A study led by Ruth Wolever, PhD, professor of Physical Medicine and Rehabilitation and director of Vanderbilt Health Coaching at the Osher Center for Integrative Medicine, found that 10 sessions of health coaching for people at risk for coronary heart disease (CHD), type 2 diabetes (T2D) or both led to increased physical activity which was sustained six months after the intervention ended.
The study, in Health Psychology, is one of the few that addresses the sustainability of health coaching beyond the coaching period. With 200 participants, the trial was one of the largest to assess the impact of health coaching on health behaviors.
In addition, this was among the first trials testing whether incorporating genetic risk testing into risk counseling might enhance the impact of health coaching.
“Chronic health conditions — particularly heart disease and diabetes — are largely driven by behavior and lifestyle patterns,” Wolever said. “It can be very hard to create and sustain a healthy lifestyle, so any interventions that will help people make and sustain these healthy changes are vital.”

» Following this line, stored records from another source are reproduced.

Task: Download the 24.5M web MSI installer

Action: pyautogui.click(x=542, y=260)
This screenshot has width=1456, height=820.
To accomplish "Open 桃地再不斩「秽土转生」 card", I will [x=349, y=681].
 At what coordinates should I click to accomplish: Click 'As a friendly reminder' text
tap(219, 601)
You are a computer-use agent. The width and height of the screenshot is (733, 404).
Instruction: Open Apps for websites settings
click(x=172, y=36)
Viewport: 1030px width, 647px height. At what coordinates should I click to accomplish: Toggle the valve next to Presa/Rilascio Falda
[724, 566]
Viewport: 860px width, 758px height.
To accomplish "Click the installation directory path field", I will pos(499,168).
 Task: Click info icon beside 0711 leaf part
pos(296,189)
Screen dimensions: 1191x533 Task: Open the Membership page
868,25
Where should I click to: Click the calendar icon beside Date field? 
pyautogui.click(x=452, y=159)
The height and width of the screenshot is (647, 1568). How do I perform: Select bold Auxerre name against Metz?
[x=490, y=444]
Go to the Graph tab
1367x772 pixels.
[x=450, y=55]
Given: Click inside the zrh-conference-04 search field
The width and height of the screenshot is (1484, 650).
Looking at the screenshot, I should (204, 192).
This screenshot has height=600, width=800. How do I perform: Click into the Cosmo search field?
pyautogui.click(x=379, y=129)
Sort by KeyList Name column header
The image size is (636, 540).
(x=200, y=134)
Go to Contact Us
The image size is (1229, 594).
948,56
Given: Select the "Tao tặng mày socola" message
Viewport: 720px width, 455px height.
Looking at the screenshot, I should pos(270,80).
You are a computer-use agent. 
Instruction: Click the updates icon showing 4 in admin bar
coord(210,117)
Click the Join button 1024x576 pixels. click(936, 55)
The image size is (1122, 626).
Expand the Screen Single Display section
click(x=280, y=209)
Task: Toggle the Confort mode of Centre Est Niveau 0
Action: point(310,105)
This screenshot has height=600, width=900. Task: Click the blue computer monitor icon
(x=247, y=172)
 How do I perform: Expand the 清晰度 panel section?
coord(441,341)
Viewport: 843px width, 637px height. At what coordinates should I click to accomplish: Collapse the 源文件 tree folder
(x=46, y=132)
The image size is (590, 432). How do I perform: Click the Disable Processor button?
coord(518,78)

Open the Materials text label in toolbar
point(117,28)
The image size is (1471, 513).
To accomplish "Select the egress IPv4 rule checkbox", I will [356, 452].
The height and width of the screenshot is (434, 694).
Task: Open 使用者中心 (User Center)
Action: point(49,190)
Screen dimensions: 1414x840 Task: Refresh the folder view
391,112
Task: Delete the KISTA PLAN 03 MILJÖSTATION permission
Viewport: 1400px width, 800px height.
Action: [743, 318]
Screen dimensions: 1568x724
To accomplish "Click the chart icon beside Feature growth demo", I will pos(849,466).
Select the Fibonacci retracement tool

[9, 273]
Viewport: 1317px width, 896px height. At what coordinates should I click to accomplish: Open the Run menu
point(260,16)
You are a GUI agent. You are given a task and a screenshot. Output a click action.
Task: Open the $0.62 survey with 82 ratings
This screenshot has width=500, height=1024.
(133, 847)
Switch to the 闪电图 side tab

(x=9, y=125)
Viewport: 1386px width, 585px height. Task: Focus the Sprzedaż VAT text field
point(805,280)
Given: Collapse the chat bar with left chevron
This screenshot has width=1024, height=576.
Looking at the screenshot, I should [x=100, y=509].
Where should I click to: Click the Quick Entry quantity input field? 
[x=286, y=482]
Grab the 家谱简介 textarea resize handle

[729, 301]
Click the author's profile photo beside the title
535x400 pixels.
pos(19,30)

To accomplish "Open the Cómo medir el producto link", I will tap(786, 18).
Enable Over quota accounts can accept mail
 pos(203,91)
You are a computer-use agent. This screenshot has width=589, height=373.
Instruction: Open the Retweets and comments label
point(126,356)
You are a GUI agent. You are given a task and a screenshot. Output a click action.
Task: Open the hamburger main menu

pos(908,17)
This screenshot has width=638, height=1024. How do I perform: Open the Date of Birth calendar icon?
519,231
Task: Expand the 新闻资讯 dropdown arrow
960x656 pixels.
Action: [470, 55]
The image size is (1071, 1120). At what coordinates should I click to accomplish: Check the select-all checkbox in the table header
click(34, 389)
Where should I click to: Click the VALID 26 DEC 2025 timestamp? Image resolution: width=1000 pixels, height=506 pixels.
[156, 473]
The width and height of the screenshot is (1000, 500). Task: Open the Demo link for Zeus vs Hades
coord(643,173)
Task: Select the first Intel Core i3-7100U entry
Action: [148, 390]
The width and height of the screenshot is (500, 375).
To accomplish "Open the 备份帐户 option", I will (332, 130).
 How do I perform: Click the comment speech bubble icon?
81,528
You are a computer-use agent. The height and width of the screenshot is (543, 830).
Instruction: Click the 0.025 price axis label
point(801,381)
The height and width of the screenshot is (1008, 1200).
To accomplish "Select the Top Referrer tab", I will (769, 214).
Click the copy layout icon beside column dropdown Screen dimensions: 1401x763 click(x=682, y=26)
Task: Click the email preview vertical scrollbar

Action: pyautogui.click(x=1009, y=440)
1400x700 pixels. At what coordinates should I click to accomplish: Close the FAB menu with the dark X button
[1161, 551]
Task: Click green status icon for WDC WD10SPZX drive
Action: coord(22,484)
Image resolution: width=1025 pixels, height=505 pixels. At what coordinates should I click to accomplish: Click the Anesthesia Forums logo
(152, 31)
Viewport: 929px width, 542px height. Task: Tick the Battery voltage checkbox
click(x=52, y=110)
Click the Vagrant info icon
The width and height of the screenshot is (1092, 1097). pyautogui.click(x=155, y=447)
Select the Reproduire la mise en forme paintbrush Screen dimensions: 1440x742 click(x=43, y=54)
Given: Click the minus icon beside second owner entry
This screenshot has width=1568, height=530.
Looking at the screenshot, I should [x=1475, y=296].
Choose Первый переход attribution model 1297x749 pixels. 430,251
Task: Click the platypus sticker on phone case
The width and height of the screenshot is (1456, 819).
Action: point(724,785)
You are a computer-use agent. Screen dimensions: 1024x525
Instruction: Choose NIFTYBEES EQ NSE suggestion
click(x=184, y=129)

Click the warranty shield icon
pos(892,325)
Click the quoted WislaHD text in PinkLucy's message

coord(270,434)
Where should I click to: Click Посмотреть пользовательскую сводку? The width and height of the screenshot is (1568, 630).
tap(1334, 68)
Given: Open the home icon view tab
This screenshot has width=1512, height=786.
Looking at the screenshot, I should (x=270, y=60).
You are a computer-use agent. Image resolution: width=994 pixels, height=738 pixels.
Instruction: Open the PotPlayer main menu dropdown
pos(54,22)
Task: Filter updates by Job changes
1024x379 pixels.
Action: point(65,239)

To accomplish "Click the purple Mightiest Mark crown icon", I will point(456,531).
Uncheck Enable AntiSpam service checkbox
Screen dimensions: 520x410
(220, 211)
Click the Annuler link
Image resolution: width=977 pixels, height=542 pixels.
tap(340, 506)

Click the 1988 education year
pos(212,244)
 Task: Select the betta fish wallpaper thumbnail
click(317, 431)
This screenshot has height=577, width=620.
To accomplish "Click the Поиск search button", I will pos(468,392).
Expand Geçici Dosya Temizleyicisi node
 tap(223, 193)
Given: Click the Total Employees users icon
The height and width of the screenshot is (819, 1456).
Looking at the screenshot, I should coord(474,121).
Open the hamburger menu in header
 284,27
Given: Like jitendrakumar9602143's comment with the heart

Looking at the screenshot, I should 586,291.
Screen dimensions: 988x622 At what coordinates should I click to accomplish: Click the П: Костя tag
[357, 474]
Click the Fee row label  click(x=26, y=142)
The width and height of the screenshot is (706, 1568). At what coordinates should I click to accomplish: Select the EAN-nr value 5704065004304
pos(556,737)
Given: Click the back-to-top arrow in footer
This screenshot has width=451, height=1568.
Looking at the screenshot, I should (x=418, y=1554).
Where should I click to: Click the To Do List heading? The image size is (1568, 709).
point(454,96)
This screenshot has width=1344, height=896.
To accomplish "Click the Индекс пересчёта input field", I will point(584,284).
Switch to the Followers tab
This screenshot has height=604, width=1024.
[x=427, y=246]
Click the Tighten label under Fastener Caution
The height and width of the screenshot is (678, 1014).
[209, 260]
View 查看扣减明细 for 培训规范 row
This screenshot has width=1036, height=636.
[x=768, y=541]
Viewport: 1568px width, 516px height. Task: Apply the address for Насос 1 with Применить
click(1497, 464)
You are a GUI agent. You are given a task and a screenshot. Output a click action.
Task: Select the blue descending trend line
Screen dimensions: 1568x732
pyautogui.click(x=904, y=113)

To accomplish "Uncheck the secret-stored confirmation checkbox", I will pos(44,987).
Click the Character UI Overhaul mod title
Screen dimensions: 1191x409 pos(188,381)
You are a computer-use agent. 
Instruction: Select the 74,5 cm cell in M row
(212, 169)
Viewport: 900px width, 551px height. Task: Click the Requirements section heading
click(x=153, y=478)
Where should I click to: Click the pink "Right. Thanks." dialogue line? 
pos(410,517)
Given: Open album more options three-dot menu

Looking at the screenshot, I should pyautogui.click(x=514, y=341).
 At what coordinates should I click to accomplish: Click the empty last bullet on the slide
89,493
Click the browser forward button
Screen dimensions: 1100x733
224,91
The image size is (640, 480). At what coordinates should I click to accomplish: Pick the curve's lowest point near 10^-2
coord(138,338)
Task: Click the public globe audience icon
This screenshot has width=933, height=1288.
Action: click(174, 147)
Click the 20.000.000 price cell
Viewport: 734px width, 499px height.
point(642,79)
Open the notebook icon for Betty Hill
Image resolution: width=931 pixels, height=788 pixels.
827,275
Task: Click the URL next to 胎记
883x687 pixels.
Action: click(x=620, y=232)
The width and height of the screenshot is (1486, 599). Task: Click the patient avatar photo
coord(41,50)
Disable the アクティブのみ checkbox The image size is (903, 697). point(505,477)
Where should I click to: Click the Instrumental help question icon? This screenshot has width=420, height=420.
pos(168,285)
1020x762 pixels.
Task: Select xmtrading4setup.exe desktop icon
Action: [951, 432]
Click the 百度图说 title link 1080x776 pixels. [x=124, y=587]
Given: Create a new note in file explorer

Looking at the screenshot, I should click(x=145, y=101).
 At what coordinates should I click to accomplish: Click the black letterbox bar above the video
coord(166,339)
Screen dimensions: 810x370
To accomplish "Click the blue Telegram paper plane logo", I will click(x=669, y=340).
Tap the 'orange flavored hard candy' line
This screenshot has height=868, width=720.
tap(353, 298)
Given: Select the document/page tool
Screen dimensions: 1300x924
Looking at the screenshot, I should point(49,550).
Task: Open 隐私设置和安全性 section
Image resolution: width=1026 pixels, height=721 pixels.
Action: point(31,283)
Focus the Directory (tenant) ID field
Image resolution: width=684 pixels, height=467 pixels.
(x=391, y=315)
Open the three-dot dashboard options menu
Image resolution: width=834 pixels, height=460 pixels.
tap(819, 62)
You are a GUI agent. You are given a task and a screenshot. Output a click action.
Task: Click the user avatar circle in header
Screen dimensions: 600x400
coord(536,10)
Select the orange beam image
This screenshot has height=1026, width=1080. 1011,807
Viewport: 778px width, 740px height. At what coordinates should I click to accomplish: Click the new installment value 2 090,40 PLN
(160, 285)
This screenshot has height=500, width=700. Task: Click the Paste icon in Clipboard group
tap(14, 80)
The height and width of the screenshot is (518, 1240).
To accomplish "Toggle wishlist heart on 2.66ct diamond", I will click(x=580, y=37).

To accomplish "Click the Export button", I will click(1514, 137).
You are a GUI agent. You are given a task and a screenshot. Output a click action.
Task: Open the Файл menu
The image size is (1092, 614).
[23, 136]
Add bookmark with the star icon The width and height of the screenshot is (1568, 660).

Health coaching is defined by the National Board for Health and Wellness Coaching as a partnership between a coach and a client that aims to enhance well-being through self-directed lasting changes aligned with the client’s values. Wolever and colleagues stuck closely to this definition when developing their study.
“There can be some confusion around what health coaching is. In our study, the coaching took a facilitative approach, focusing on asking the right questions and carefully listening to participants to better understand their goals,” Wolever said. “Coaching is not about diagnosing or directing behavior. It is about facilitating change from one’s intrinsic motivation.”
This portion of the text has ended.